Her parents were realistic.  Studies have shown that job applicants and loan applicants with characteristically black names get turned down at a higher rate than identical people with characteristically white upper-crust names.

And her own experience was that, in fact, interviewers were discombobulated when she came in the door and they saw who she was.

Another lesson from her dad: Never put her hands in her pockets or in her purse when in a store.  Because she was black, somebody might think she stole something.

When problems arose with white co-workers, Brown wrote, her mentors would invariably assume that she herself was the problem.  They would say they knew the co-workers and knew that they could never be racist.

There was a lot of racial prejudice, she wrote, underlying apparent concern and kindness.  Possibly she saw prejudice when it wasn’t there.

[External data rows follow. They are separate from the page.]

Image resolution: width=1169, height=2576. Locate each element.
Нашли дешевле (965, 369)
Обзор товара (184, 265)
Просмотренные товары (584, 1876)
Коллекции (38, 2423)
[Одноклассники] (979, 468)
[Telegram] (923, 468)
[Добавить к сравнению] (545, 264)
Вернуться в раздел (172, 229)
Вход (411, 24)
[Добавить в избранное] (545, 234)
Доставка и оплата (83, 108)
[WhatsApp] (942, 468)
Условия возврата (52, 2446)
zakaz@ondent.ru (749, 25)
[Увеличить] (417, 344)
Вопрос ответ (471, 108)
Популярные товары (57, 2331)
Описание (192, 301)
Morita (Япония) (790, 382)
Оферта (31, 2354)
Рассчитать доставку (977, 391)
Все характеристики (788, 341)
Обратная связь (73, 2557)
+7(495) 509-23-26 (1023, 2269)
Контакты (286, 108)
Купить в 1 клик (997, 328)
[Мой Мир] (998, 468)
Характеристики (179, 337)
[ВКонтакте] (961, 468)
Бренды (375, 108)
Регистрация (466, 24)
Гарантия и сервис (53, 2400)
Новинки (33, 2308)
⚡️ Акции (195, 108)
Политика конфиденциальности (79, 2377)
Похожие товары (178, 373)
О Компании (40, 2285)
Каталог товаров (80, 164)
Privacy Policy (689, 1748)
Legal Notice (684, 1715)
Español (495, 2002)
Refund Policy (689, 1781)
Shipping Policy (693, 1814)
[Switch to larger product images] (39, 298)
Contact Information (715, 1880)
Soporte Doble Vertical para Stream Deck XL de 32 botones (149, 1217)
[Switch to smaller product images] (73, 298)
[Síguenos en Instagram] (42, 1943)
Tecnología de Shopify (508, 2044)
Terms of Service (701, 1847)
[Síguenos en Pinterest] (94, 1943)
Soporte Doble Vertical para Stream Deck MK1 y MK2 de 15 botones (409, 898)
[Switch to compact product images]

But that is the problem that black people face.  They never can know for sure whether a white person’s behavior toward them is a response to them as individuals or to their race.

Added to this is the problem of not fitting in, of not sharing the background, interests, tastes and assumptions common to her white co-workers.  This isn’t malice, it isn’t racial prejudice, but it is a real problem.

In my own case, I always felt a little uncomfortable when I was the only white person in the room.  I did not completely understand what was being said or done, and I was a little afraid of saying or doing the wrong thing.

I am socially awkward generally, so somebody else might not have felt the way I did..  But I think I did get a glimpse of the stress that many black people must feel when they are in this kind of situation every day.